A liability lawsuit against a school may fall under the category of Municipal Liability, which are cases are those against the state, county, city or town. These claims often have special laws and regulations that affect the rights of the plaintiff and even in what court a claim must be brought. Liability of a municipality can occur in many different situations.

File any claim quickly! One very important law affecting the responsibility of municipalities (like a public school) concerns the short time period for bringing a claim, much shorter than for claims involving other defendants. Generally, a municipality must be given written notice of a claim within 90 days of any incident. In addition, a lawsuit against a municipality must be commenced within one year and ninety days of the occurrence.

Perhaps the most frequent type of claim against a public school involves a sidewalk defect such as a crack, hole, broken and uneven concrete or missing concrete in the sidewalk or building siding. Generally, the municipality must have prior notice of the defect before it can be held liable.

Municipal liability also involves other areas in which the municipality is providing services such as transportation, for example, bus and subway accidents.

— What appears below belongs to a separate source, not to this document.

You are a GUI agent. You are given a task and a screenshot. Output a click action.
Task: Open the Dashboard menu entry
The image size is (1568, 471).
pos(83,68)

Premises liability cases don’t only involve shopping malls. Premises liability cases can be brought where the municipality, such as a housing authority, owns or manages the property. When the municipality operates a school it may be responsible for accidents and incidents involving school children, teachers or other people
at the school.

Cases against the police department for police brutality, excessive force or civil rights violations are also municipal liability cases. These cases may involve the mistreatment of suspects under police custody and the unjustified use of deadly force. The shorter time periods for bringing a claim also apply in these cases.